12% = US$44m ÷ US$362m (Based on the trailing twelve months to June 2020).

The 'return' is the profit over the last twelve months. So, this means that for every $1 of its shareholder's investments, the company generates a profit of $0.12.

What Has ROE Got To Do With Earnings Growth?

So far, we've learned that ROE is a measure of a company's profitability. Depending on how much of these profits the company reinvests or "retains", and how effectively it does so, we are then able to assess a company’s earnings growth potential. Assuming all else is equal, companies that have both a higher return on equity and higher profit retention are usually the ones that have a higher growth rate when compared to companies that don't have the same features.

A Side By Side comparison of Johnson Outdoors' Earnings Growth And 12% ROE

To begin with, Johnson Outdoors seems to have a respectable ROE. And on comparing with the industry, we found that the the average industry ROE is similar at 15%. This certainly adds some context to Johnson Outdoors' exceptional 28% net income growth seen over the past five years. We reckon that there could also be other factors at play here. For instance, the company has a low payout ratio or is being managed efficiently.

As a next step, we compared Johnson Outdoors' net income growth with the industry, and pleasingly, we found that the growth seen by the company is higher than the average industry growth of 22%.

past-earnings-growth
past-earnings-growth

Earnings growth is an important metric to consider when valuing a stock. It’s important for an investor to know whether the market has priced in the company's expected earnings growth (or decline). By doing so, they will have an idea if the stock is headed into clear blue waters or if swampy waters await. Is Johnson Outdoors fairly valued compared to other companies? These 3 valuation measures might help you decide.

Is Johnson Outdoors Efficiently Re-investing Its Profits?

Johnson Outdoors' ' three-year median payout ratio is on the lower side at 12% implying that it is retaining a higher percentage (88%) of its profits. This suggests that the management is reinvesting most of the profits to grow the business as evidenced by the growth seen by the company.

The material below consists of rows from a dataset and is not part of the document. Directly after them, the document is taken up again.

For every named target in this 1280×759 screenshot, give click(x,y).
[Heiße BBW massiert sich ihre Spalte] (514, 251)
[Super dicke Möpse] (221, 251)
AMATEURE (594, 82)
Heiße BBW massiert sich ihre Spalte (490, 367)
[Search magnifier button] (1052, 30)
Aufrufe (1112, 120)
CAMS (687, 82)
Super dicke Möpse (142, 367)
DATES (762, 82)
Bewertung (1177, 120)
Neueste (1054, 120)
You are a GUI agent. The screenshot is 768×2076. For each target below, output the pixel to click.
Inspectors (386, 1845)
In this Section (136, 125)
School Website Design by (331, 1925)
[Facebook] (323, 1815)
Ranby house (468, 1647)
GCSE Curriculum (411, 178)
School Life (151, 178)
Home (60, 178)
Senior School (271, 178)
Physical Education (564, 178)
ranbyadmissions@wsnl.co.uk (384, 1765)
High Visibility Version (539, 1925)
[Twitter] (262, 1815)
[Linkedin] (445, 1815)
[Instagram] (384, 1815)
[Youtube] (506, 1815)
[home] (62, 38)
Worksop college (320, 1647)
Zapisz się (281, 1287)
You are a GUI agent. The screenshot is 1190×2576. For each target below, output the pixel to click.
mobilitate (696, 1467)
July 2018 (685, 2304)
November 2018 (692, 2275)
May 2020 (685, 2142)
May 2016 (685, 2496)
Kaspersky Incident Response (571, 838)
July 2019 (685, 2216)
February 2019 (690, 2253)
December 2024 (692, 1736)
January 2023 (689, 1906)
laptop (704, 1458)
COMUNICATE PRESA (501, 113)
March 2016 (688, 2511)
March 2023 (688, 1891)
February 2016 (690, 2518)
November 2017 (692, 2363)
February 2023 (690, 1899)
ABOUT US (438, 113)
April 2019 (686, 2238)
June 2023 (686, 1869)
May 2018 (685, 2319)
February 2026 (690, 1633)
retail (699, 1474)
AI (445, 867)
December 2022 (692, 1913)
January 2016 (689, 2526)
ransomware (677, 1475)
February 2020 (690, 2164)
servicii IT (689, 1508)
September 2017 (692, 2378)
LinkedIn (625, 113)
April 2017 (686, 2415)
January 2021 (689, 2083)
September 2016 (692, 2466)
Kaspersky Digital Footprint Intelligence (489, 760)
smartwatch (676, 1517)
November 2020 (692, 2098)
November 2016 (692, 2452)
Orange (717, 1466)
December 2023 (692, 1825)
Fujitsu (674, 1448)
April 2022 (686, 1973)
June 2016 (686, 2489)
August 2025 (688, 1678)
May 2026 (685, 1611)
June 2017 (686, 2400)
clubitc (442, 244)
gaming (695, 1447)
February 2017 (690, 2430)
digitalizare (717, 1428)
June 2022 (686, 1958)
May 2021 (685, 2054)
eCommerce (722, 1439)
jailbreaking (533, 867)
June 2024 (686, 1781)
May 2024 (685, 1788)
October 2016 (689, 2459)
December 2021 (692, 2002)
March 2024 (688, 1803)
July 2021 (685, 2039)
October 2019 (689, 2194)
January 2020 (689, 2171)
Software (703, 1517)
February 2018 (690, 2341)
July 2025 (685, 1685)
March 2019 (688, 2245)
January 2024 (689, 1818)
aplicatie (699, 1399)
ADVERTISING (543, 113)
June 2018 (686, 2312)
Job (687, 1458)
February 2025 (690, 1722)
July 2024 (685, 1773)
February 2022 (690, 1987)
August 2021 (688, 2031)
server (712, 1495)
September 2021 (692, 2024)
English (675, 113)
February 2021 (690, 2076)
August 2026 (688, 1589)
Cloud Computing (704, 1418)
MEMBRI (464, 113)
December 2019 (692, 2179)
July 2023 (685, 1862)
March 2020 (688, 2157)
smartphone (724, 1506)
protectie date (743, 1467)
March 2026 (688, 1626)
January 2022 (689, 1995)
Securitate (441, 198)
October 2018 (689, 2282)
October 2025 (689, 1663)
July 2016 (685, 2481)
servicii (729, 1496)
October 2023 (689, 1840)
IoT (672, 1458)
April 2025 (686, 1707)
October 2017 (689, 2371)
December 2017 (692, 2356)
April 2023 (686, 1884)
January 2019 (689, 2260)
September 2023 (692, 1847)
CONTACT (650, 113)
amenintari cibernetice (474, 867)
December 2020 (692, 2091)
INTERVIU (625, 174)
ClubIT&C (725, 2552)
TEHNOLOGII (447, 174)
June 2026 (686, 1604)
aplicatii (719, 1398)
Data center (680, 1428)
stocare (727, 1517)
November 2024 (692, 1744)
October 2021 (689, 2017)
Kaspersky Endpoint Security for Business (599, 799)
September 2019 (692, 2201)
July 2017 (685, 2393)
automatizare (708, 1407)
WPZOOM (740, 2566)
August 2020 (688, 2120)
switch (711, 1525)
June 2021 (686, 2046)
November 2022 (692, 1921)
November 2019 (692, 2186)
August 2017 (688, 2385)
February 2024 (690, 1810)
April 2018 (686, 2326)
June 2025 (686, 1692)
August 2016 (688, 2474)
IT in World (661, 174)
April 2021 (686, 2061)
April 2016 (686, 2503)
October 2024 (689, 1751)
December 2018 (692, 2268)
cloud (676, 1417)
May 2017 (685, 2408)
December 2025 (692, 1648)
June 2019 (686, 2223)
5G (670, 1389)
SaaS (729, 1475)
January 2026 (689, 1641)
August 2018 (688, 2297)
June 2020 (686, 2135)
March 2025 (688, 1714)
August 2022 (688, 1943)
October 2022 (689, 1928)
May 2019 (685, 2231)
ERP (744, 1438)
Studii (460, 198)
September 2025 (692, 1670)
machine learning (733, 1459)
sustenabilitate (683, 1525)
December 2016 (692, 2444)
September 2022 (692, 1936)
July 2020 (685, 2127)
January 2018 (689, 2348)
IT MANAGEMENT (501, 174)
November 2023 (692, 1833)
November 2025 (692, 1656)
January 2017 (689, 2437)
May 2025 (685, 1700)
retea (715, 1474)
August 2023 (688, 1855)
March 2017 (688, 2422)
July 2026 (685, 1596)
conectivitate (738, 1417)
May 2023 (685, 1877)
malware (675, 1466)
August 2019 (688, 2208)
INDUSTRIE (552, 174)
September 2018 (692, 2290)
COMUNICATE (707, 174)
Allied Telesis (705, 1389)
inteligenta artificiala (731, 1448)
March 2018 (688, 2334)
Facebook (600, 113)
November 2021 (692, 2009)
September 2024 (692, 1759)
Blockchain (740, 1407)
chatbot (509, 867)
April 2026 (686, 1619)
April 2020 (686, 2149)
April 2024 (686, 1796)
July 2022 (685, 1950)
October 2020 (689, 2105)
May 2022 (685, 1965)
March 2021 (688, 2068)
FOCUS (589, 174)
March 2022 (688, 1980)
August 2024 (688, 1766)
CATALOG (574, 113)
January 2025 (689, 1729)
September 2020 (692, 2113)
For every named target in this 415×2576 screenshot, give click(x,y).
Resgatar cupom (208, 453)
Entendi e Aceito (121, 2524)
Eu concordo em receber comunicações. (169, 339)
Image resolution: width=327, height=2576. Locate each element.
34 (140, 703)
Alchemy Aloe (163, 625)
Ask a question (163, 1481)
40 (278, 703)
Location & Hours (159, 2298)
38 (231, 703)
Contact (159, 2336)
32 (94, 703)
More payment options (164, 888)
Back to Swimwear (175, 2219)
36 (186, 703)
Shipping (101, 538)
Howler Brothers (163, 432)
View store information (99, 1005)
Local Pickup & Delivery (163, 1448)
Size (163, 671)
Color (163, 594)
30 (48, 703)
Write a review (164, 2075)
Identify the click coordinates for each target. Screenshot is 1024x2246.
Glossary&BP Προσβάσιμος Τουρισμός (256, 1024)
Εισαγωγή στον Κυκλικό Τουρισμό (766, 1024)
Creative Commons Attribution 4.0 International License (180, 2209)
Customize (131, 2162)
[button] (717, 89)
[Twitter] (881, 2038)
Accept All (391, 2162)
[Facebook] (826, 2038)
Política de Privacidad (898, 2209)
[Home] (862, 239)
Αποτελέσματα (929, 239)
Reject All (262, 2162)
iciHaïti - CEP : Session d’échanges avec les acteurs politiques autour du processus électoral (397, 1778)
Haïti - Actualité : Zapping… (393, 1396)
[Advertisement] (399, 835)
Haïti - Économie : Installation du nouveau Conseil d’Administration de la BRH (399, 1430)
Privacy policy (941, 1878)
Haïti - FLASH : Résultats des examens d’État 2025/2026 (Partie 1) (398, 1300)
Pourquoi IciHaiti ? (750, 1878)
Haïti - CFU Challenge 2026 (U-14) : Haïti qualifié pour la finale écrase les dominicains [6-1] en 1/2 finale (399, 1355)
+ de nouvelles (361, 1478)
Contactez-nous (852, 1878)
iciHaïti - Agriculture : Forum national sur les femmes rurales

Additionally, Johnson Outdoors has paid dividends over a period of seven years which means that the company is pretty serious about sharing its profits with shareholders.

Conclusion

On the whole, we feel that Johnson Outdoors' performance has been quite good. Particularly, we like that the company is reinvesting heavily into its business, and at a high rate of return. Unsurprisingly, this has led to an impressive earnings growth. That being so, a study of the latest analyst forecasts show that the company is expected to see a slowdown in its future earnings growth. To know more about the company's future earnings growth forecasts take a look at this free report on analyst forecasts for the company to find out more.

This article by Simply Wall St is general in nature. It does not constitute a recommendation to buy or sell any stock, and does not take account of your objectives, or your financial situation. We aim to bring you long-term focused analysis driven by fundamental data. Note that our analysis may not factor in the latest price-sensitive company announcements or qualitative material. Simply Wall St has no position in any stocks mentioned.